# SELECTION
--- Start ---

Attention: As of January 2024, We have moved to counting-stuff.com. Subscribe there, not here on Substack, if you want to receive weekly posts.
Hi! Since I’ve set up a new RSS aggregator, I’m looking for your favorite blogs, sites, and newsletters to help populate it with interesting stuff. Y’all know I find most things fascinating, so send me anything on any topic, no matter how niche or tangential!
A lot of data work in 2023 is very much different than how things were when I started 15+ years ago. Most of us will now source our data out of giant databases that someone else has set up and manages for us. A lot of our tools have GUI interfaces, whether it’s a browser window or the occasional stand-alone app like a spreadsheet or IDE. With the rise of the “data engineer” title, the many people who don’t want to fuss about on the command line modifying config files have been freed from much of that work. This is all a positive thing because the data world is more than big enough to accommodate people who don’t like working in specific sections of the tech stack.
But even if we don’t need to do it at a professional level, it is a great idea to have familiarity with running a small system with actual useful services. Not only do we get to make some useful stuff for ourselves and learn some skills for if we do have to dive into data engineering tasks, we also get a base understanding (and appreciation) of what all the various Ops and SRE do for us.
You’d think that with a cheap $5/mo server instance on your favorite second-tier cloud provider wouldn’t give you enough resources to do stuff like run containers or compile software, but you actually can. Plus you can host simple stuff like your own homepage and resume on it for easy reference. The value for money spent is pretty great.

--- End ---

# OBJECTIVES
(a) Please say whether each statement agrees with the post about data work and small servers, quoting the words that decide it: (i) the writer began doing data work more than 15 years ago; (ii) a $5/mo server instance cannot run containers; (iii) readers should subscribe on Substack to get weekly posts.
(b) Pick up the post about data work and small servers after its final sentence and keep writing.
The rows that come after the post about data work and small servers have nothing to do with it.

# EXTRACTED RECORDS
--- Start ---

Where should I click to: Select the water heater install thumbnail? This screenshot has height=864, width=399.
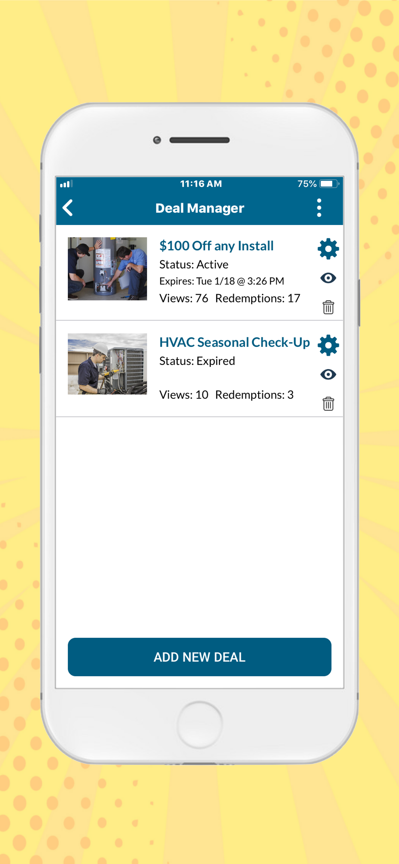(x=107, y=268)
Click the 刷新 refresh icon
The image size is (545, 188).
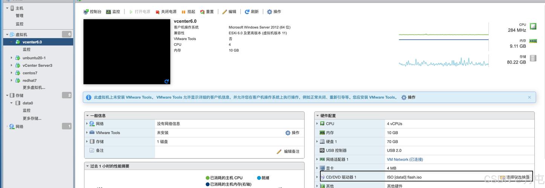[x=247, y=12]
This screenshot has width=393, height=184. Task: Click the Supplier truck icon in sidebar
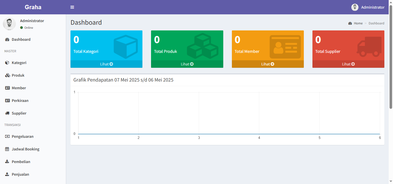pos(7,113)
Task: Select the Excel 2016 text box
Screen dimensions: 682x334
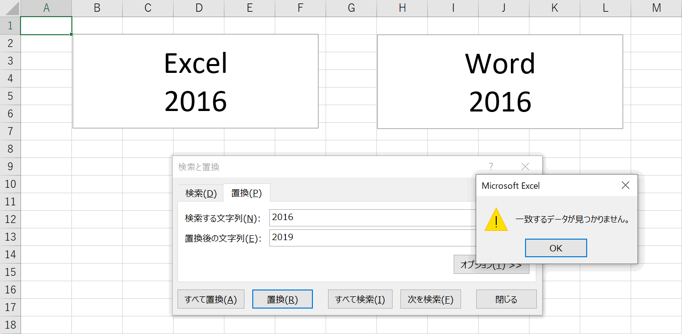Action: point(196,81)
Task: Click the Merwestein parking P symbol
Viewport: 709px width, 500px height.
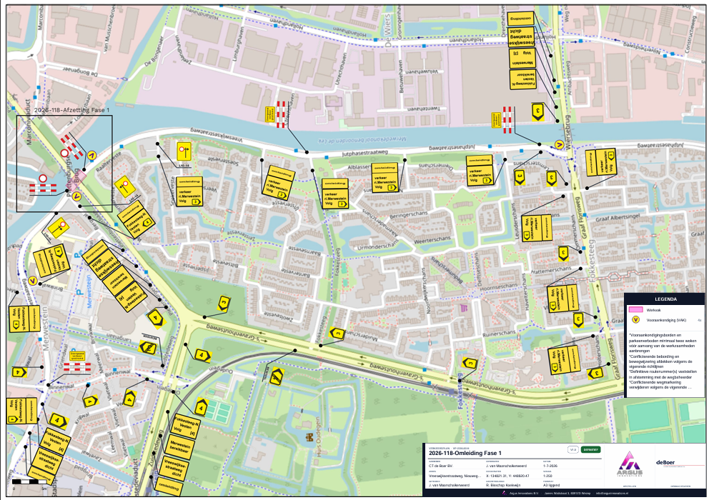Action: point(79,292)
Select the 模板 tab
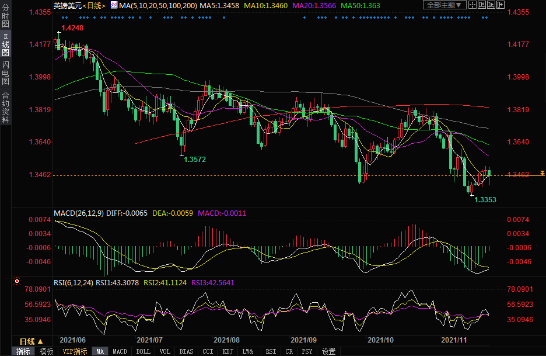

--- End ---
--- Start ---

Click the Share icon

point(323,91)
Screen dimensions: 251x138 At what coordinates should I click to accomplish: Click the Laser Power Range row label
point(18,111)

--- End ---
--- Start ---

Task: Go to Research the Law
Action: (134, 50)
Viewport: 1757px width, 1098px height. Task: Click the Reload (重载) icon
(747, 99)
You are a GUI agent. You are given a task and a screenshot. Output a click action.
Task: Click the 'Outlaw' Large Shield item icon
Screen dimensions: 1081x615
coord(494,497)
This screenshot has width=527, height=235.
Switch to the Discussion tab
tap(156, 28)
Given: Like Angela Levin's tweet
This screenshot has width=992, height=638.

--- End ---

# RESULTS OF THE TASKS
(a)
(i) Yes: "when I started 15+ years ago"
(ii) No: "wouldn’t give you enough resources to do stuff like run containers or compile software, but you actually can"
(iii) No: "Subscribe there, not here on Substack"

(b)
In search of an web-based RSS app
Here’s what prompted me to write about running servers this week — with the rapid mass-implosion of Twitter, Reddit, and other social media, I came to the conclusion that the data universe is going to be fragmented for the next couple of years, and I was going to need to keep track of an increasing number of blogs and newsletters to stay on top of things. My email box is utter chaos, so it was time to get a dedicated tool to manage the chaos because my inbox can’t filter it well enough — enter RSS feed aggregation.
In my mind, there must be an RSS client that runs as a web-based service that I could install on my tiny $8mo server. I didn’t want to run a local RSS client because I constantly swap between computers and keeping things in sync would just be a nightmare. So, off the internets I went.
I’ve been putting stuff online a while. First by using free web hosting on things like Geocities (it was the late 90s). Then I graduated to paying for a managed web host to host some simple web pages. Finally, I slowly learned FreeBSD enough and moved all my stuff onto small virtual web servers. From Wordpress installations with billing storefronts, to random little web apps and custom web services, I’ve done plenty with little machines that cost a couple of dollars a month to run. So, surely, there must be some software I can run to solve this task, right? How hard could it be?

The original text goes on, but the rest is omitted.